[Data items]
⟨
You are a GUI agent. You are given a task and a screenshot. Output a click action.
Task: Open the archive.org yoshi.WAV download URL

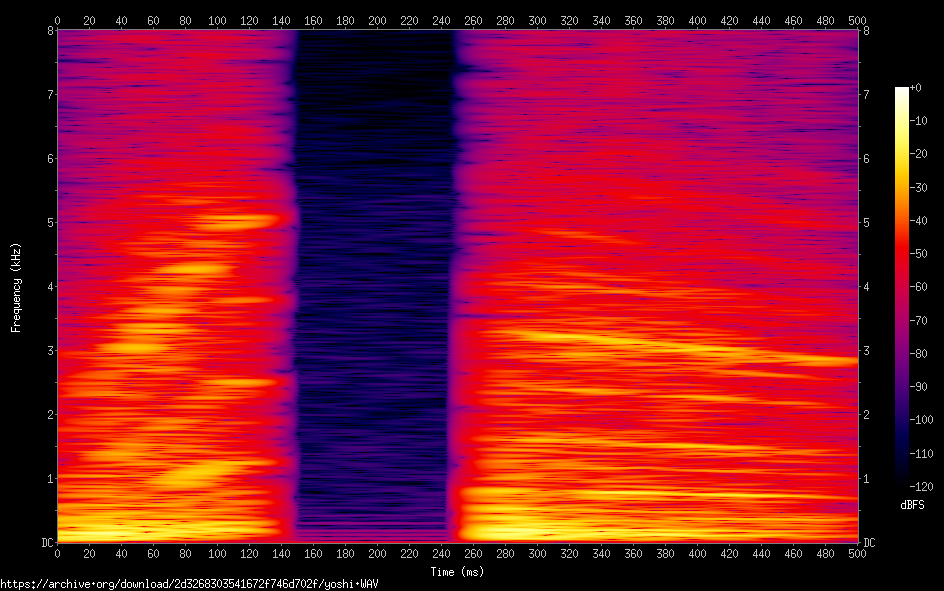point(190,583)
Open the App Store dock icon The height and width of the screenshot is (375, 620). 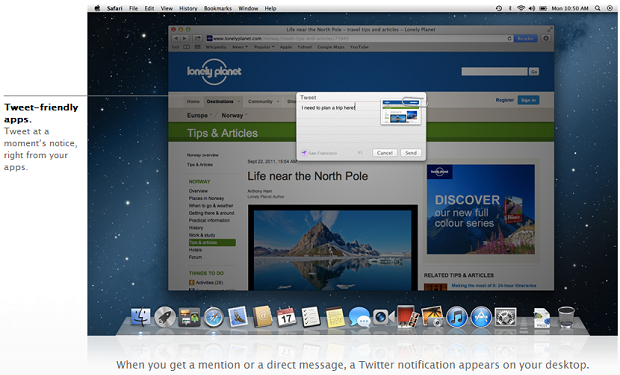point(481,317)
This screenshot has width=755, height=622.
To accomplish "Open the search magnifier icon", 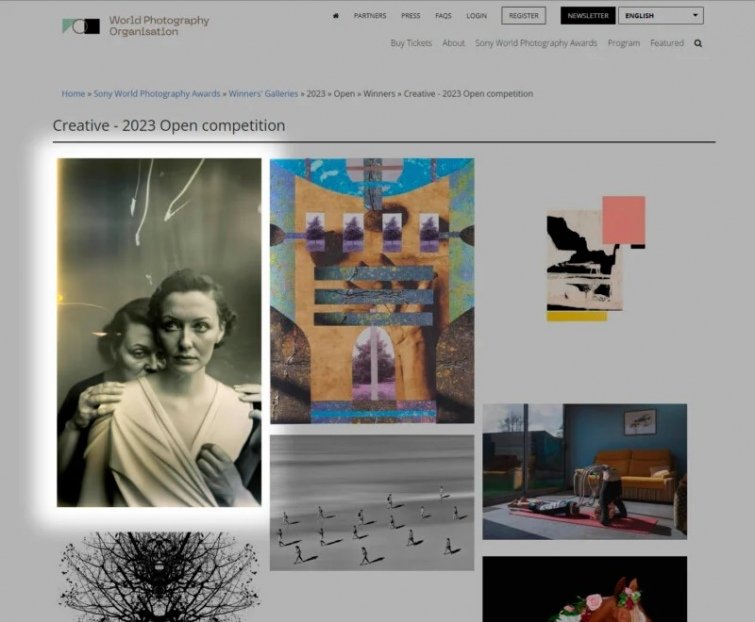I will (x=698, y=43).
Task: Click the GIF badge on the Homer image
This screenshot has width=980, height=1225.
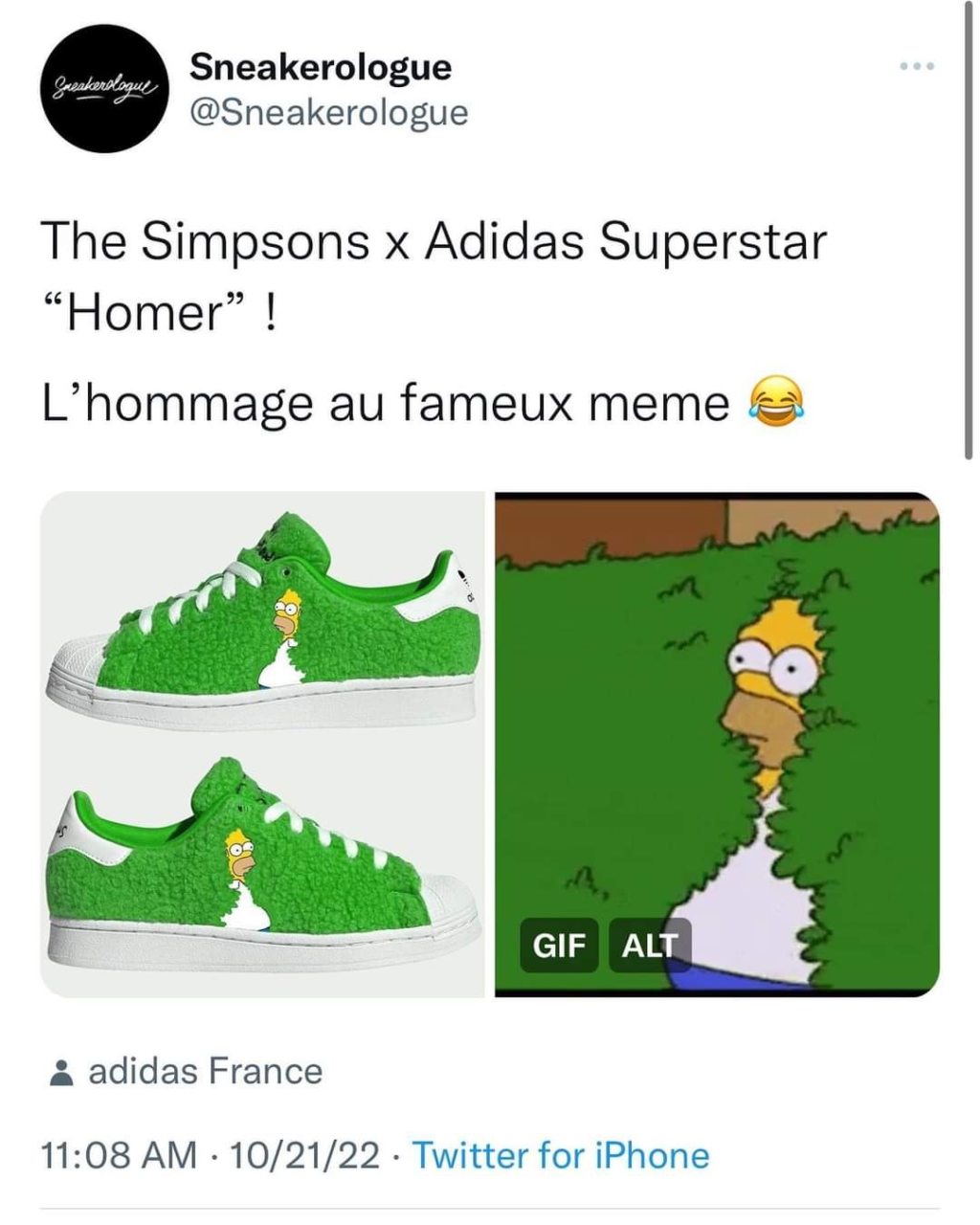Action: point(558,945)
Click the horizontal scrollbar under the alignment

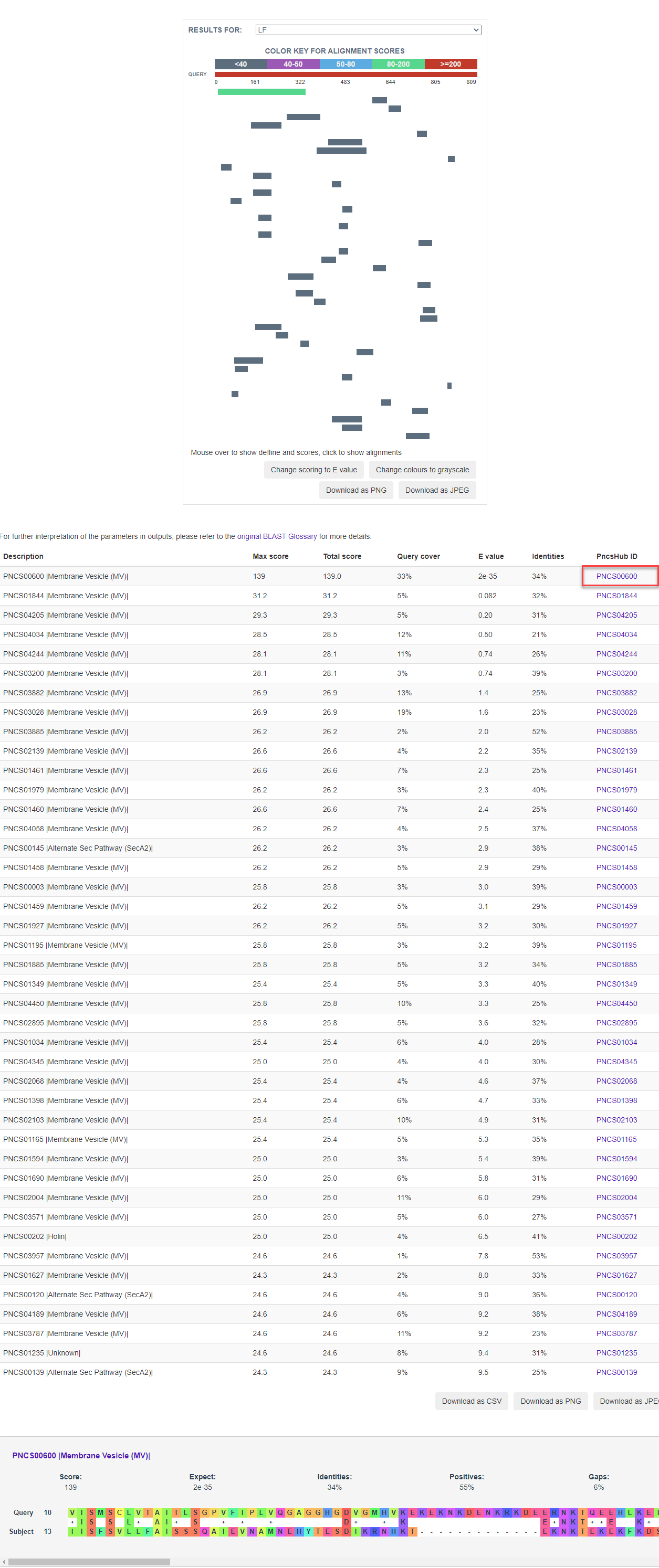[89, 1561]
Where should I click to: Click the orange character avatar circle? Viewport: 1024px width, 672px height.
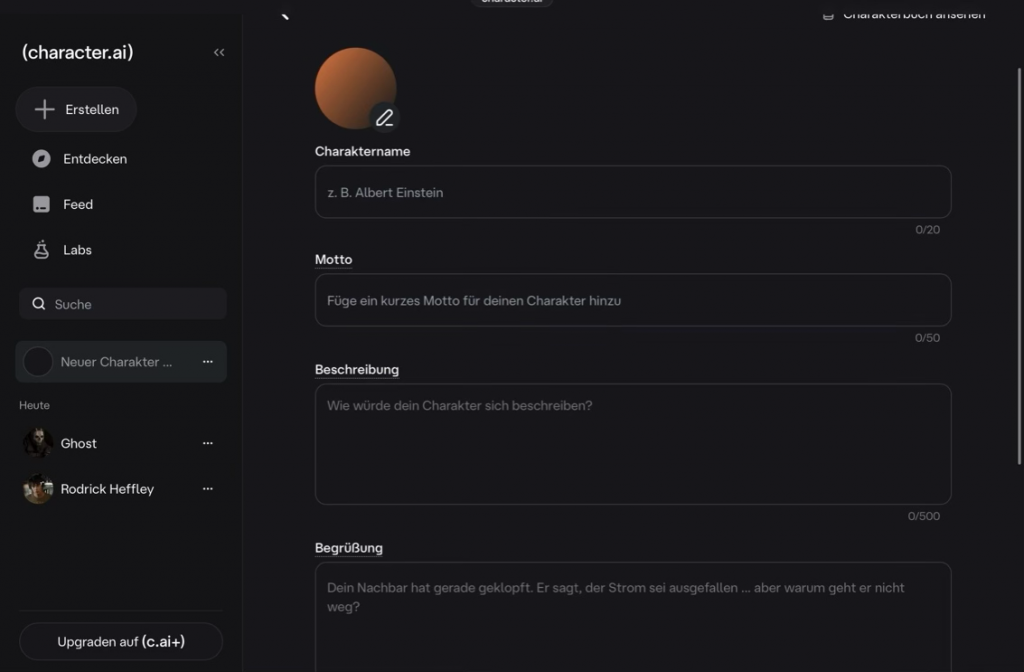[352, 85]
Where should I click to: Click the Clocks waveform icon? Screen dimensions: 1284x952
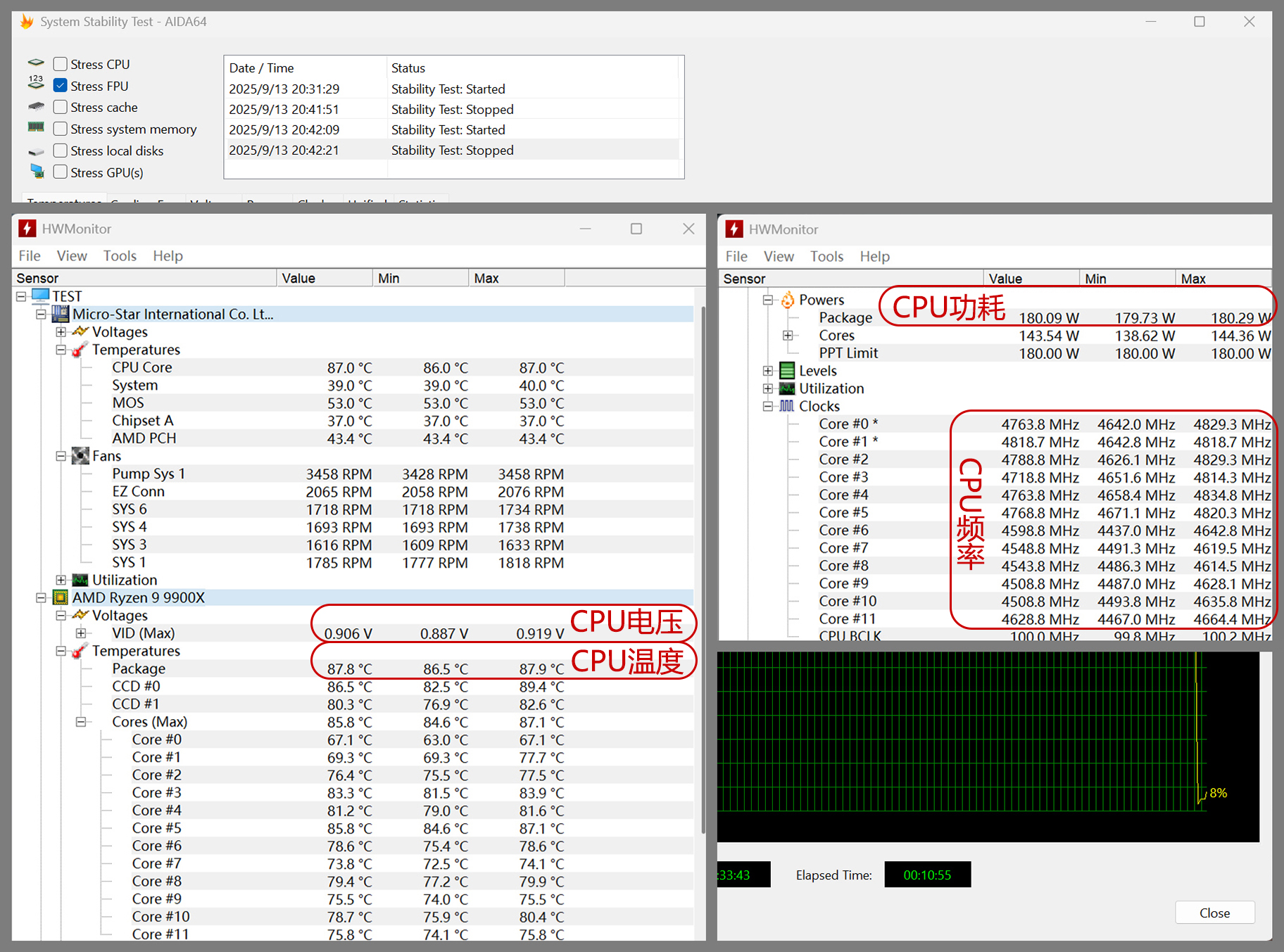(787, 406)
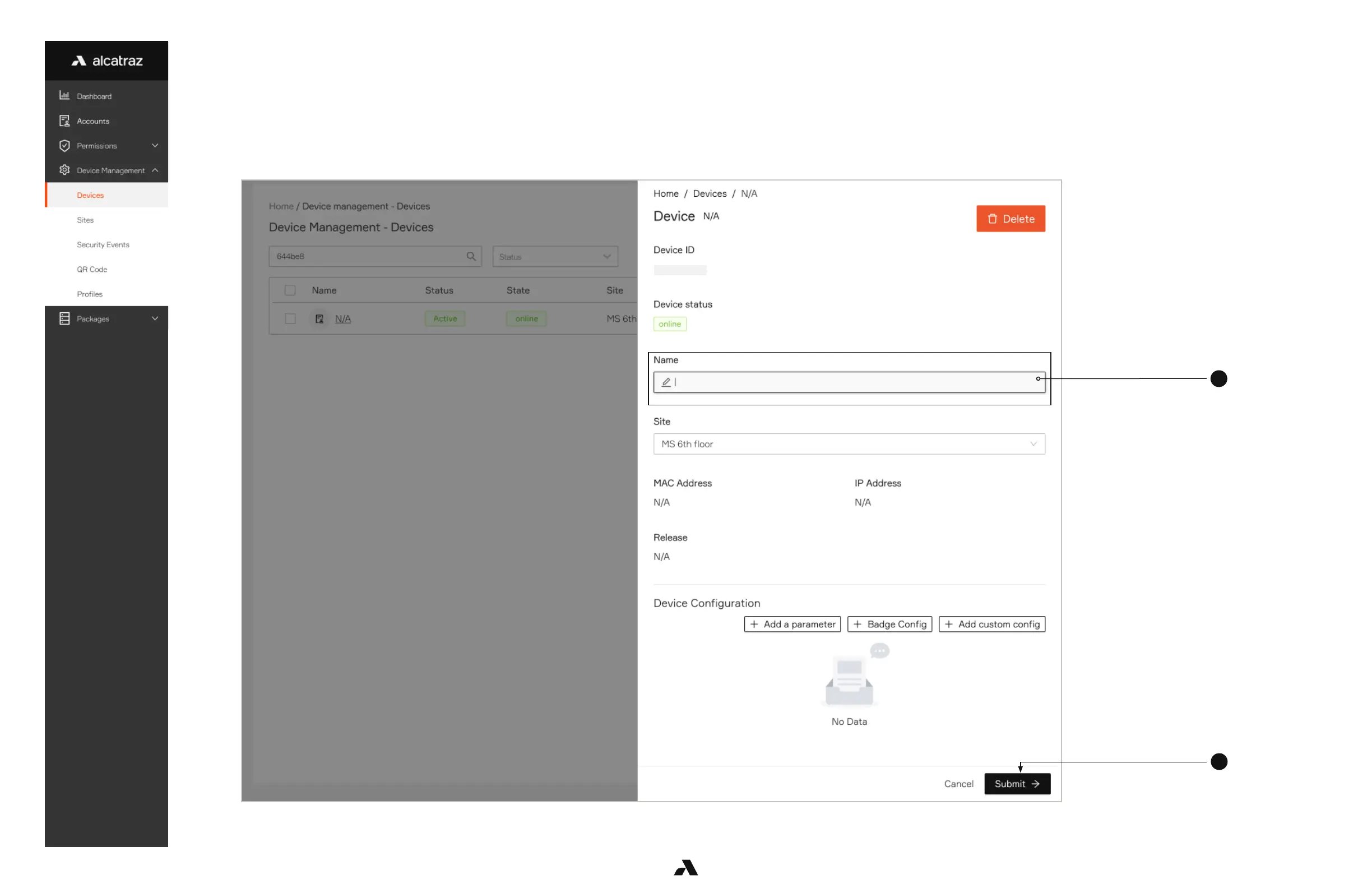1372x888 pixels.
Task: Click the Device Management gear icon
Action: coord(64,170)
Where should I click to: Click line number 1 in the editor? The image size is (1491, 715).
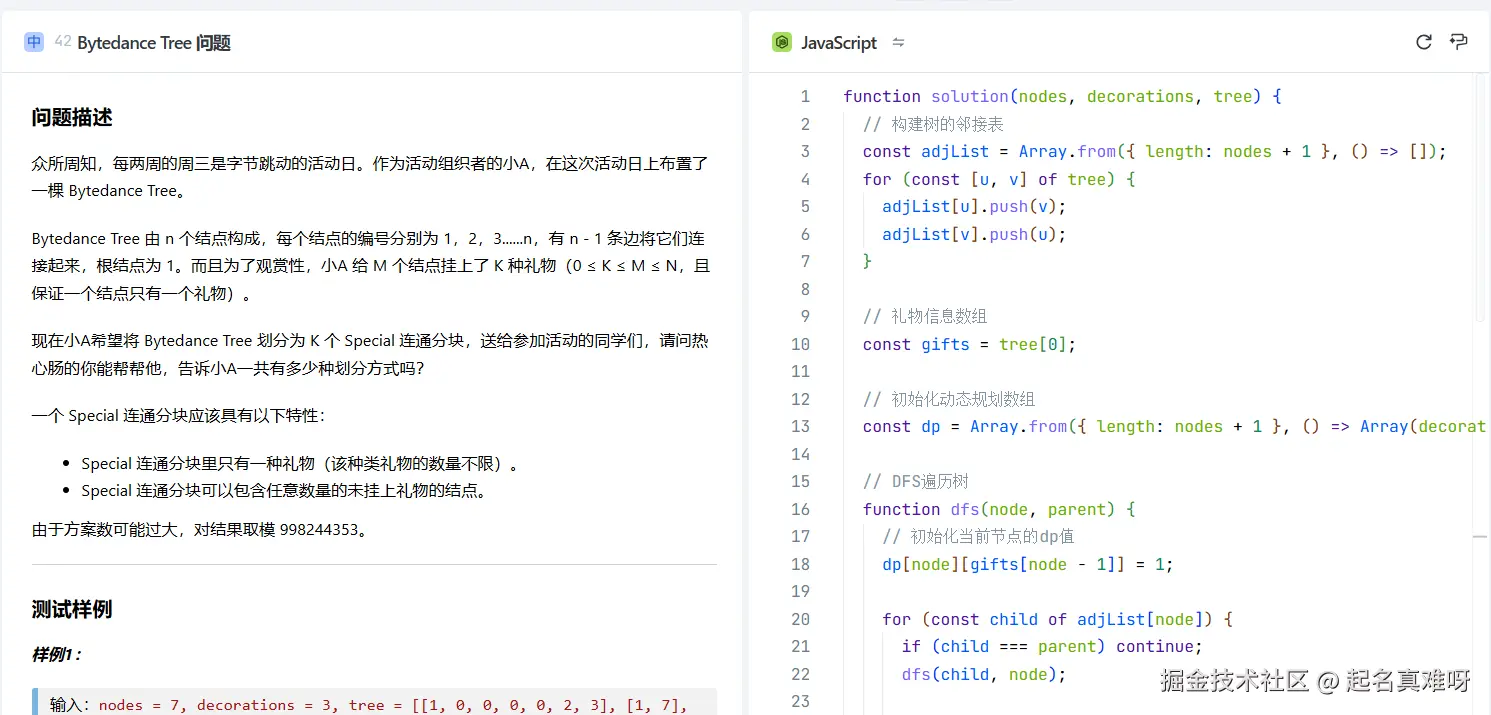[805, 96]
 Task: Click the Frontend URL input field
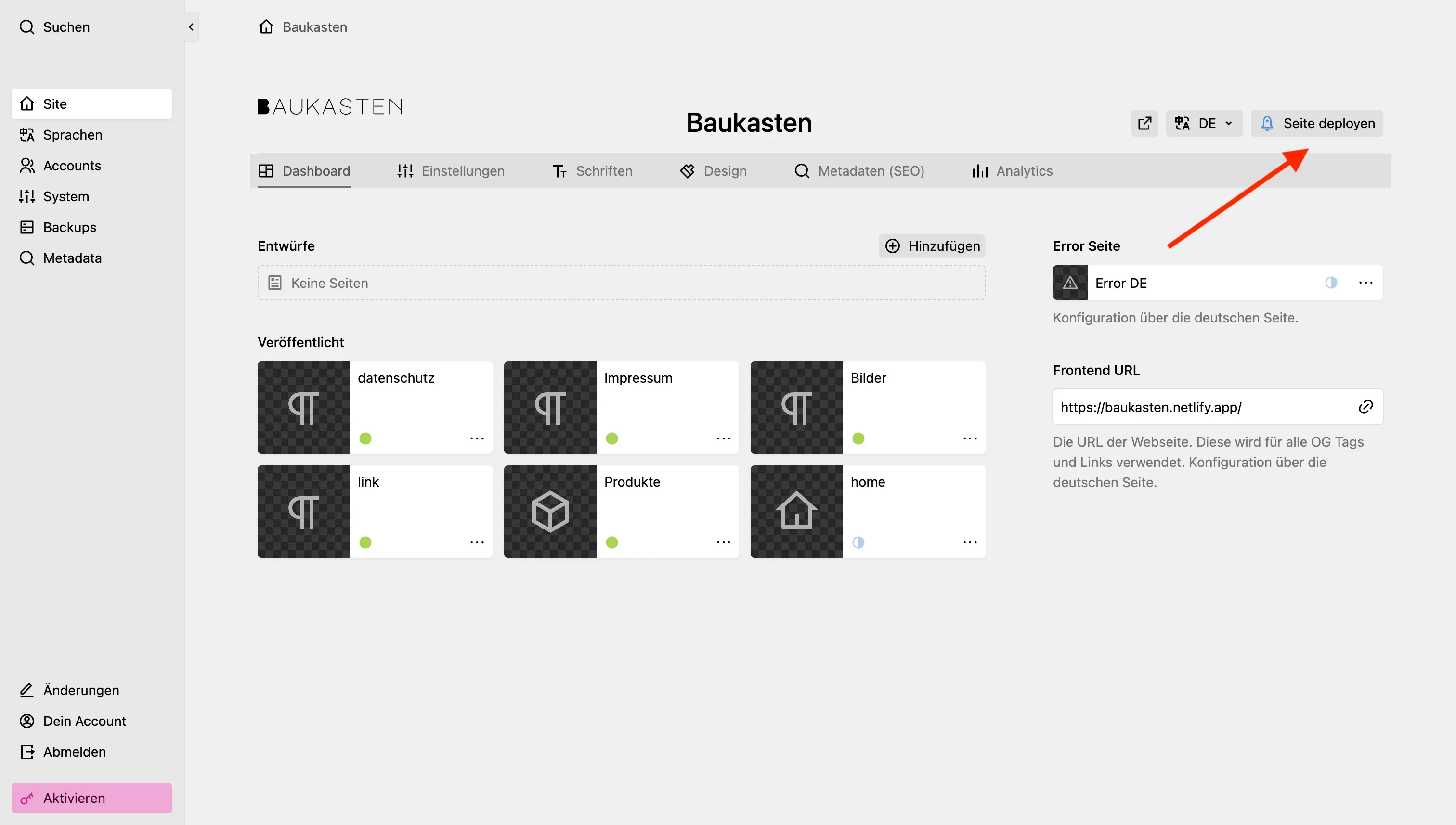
⟩
Rewrite the listing from the line with "Where should I click to: Click line" through the end of the listing, switching "input field" to "text box" and leaving out the pictures.

Where should I click to: Click line number 1 in the editor? The image size is (1491, 715).
[805, 96]
 Task: Click the Frontend URL text box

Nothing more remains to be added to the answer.